**To-do list:**
A) Which usernames post in the forum thread on freezing cookies?
B) In the forum thread on freezing cookies, what did flipflopgirl try freezing with royal icing a few years ago?
C) Extend the forum thread on freezing cookies from the point where it stops.

**Text:**
# RE: Freezing Cookies



## lbruckman (Jun 12, 2014)

Hi all you pastry chefs out there:  I need your input.  I am preparing pastries and cookies for a wedding. I have several different types of cookies that are iced. Previously, I have frozen the cookies and then iced them at the 11th hour after defrosting of course. I use a fondant based icing which I also have flavored. I am concerned that if I ice them prior to freezing that the color and texture will be compromised by the freezing and defrosting.  Any words of advice? You would think as a certified pastry chef I would know this, but I've always done all the icing a day or two prior to the event. Thanks for any input!

Lynn


----------



## flipflopgirl (Jun 27, 2012)

I have read posts on other forums that so and so does it all the time without a problem.

So a few years ago tried a few RI (my recipe is very stiff so not much liquid) pastel tinted snowflakes and they turned out ok.

But still do not trust the process.... just one humid day (when defrosting) and all that work is down the tubes.

Fondant based would be even more unstable (my fave tho can eat a dozen pink piggies without a second thought lol!).

So I vote no but maybe someone has a different experience?

Feel for you GF!

mimi


----------



## skyler (Jan 27, 2014)

Glad you asked this question as I've wondered about it myself.  I'm not a professional baker but do a lot of cookie baking and decorating with royal icing.  I've had great results freezing the cookies with royal icing.  However, as flipflopgirl stated, fondant-based could be more unstable.  I checked a little online and opinions seem to be all over the place.  Would love to hear something definitive.

**Records:**

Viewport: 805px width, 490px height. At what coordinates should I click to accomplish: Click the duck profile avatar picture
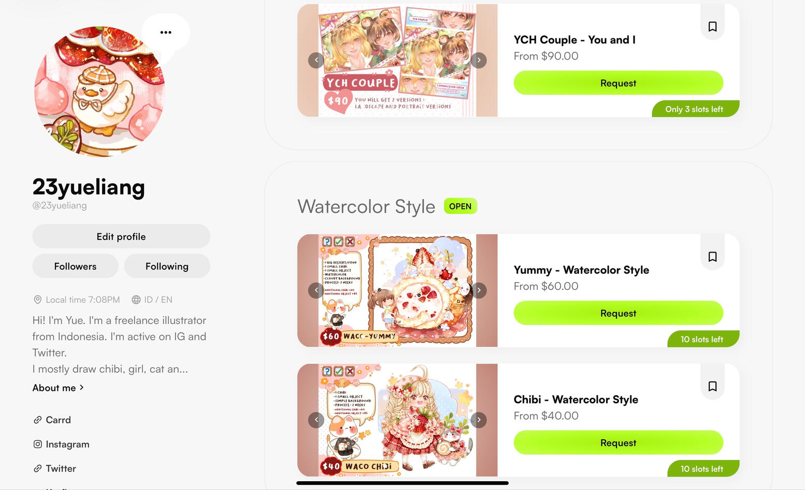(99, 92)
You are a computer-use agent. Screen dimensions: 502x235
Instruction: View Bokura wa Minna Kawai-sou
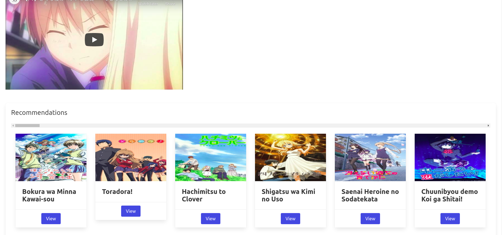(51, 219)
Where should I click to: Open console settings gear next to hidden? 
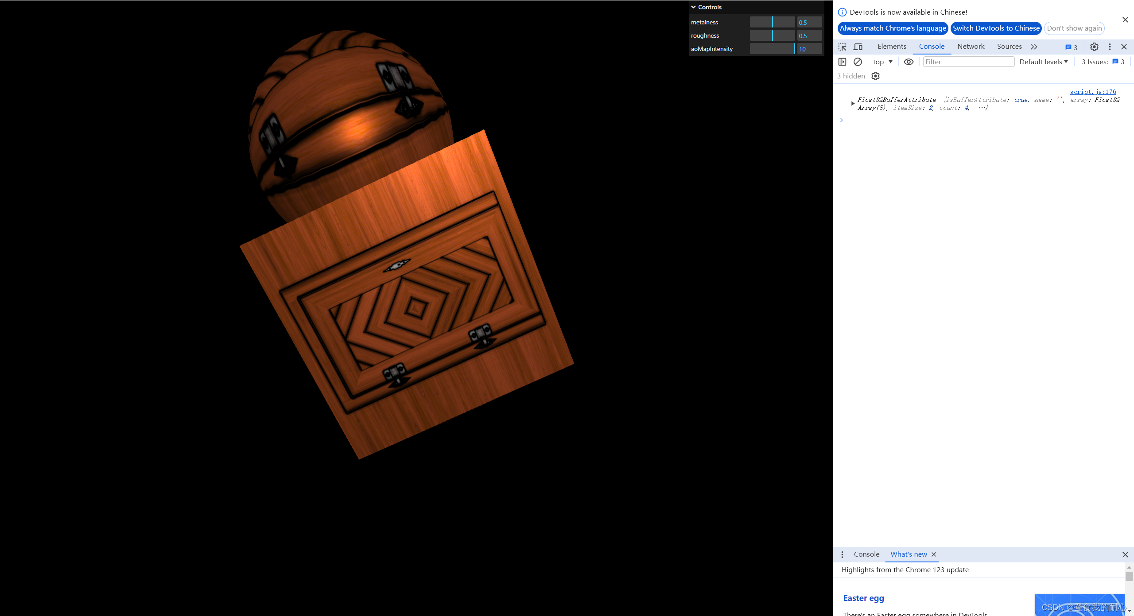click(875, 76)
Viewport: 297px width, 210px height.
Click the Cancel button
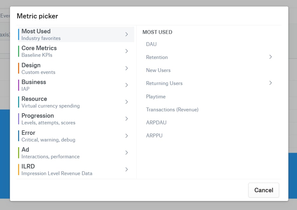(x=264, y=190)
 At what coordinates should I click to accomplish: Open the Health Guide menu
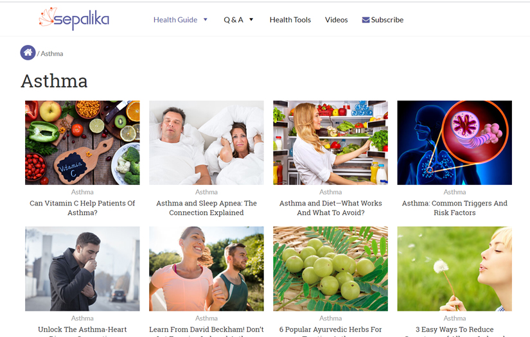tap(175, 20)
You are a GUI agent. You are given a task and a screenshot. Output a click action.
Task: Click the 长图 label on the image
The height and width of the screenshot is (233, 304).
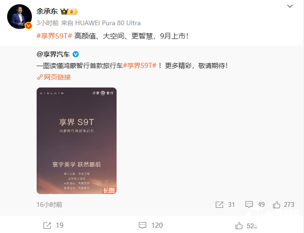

**Expected outputs:**
A) lbruckman, flipflopgirl, skyler

B) A few pastel-tinted snowflakes.

C)
----------



## chefross (May 5, 2010)

As a former banquet Chef, I had an in-house pastry Chef.

We did this very same thing.

She baked, cooled then iced the cookies with a fondant based topping.

After the icing hardened slightly we placed the rack of pans in the walk-in freezer for an hour.

Brought them back out then plastic wrapped each pan tightly.

They went back into the freezer until the function (about 2-3 days).

When needed, we took out the rack and allowed the cookies to come to room temperature.

I never had any bleeding of colors nor did I have any dripping or lose of product.

Alternately we also made wedding cakes the same way. My pastry Chef was very good working with fondant and the freezer shelves were filled with all types of cakes already decorated with the fondant, pearls and roses all ready to go.

And yes those high humidity days were always a pain.


----------



## chefedb (Apr 3, 2010)

only time they will bleed or run is if they are left in hi humidity or a wet refrigerator


----------



## lbruckman (Jun 12, 2014)

Thanks to all of you for your input. I appreciate it. As a pastry chef, I actually do more pastries than cookies so I was concerned about the fondant icing. But as Chefross indicated, I have frozen cakes with fondant based icing - no problem. I was so busy this week I iced one tray and went ahead and froze them and then took them out yesterday loosening the sealed lid but with it still on and defrosted in my kitchen. They are fine. But your comments about the humidity hit home ( and something I didn't take into consideration) because I'm in Ohio and right now our humidity is out the roof. I have a large commercial air conditioner in the kitchen which I turned on. The cookies defrosted to room temp with no problems. Thank you all so much for your tips and input. I love this forum - everyone is so friendly and tries to be friendly.

Happy cooking and baking,

Lynn /img/vbsmilies/smilies/mullet.gif


----------



## lbruckman (Jun 12, 2014)

That's supposed to read " everyone is so friendly and tries to be helpful."  Thanks again.


----------



## skyler (Jan 27, 2014)

Chefross said:


> When needed, we took out the rack and allowed the cookies to come to room temperature.
> 
> I never had any bleeding of colors nor did I have any dripping or lose of product.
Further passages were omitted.